Nat Sufrin is based in Chicago. His writing has appeared in TriQuarterly, RHINO, Swarthmore Literary Review, The Death and Life of American Cities, and in a video series from Modo de Usar & Co (Brazil). New work is forthcoming in DIALOGIST.

Sidney Thompson is the author of the short story collection Sideshow.  His fiction has appeared or is forthcoming in such literary journals as the The Southern Review, Carolina Quarterly, Prick of the Spindle, Grey Sparrow Journal, Ragazine.CC, Danse Macabre, Ostrich Review, Clapboard House, Flash: The International Short-Short Story Magazine, NANO Fiction, and theNewerYork’s Electric Encyclopedia of Experimental Literature.  He lives in Denton, Texas, where he teaches creative writing at Texas Woman’s University.

Kem Joy Ukwu’s fiction has appeared in Blue Lake Review, Carve Magazine, and Blackberry: A Magazine and is forthcoming in [PANK] and Jabberwock Review. “Speakers & Headphones” was selected as a Top-25 finalist for Glimmer Train’s June 2012 Fiction Open Contest. She earned her bachelor’s degree from Brandeis University and her master’s degree from Teachers College, Columbia University. She currently lives with her husband in New Jersey.

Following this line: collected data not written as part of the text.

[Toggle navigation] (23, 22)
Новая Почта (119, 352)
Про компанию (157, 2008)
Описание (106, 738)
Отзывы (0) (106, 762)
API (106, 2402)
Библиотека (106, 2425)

Seneca Weintraut is currently an M.F.A. candidate in the Painting department at Temple University’s Tyler School of Art. He is originally from Mt. Vernon, Indiana, received his B.F.A. from Ball State University, attended Pratt Institute as an M.F.A. candidate and completed Skowhegan School of Painting and Sculpture residency  in August of this year.

Cindy Zelman is a graduate of the Solstice MFA Program in Creative Writing. Her chapbook, What’s in a Butch’s Purse and other humorous essays, is forthcoming in 2014 from Winged City Chapbook Press. Her creative nonfiction has been published in numerous journals including Connotation Press: An Online Artifact, Feminist Studies, The Huffington Post, and Cobalt Review. To read her blog and to see a list of her publications, see www.cindyzelman.com.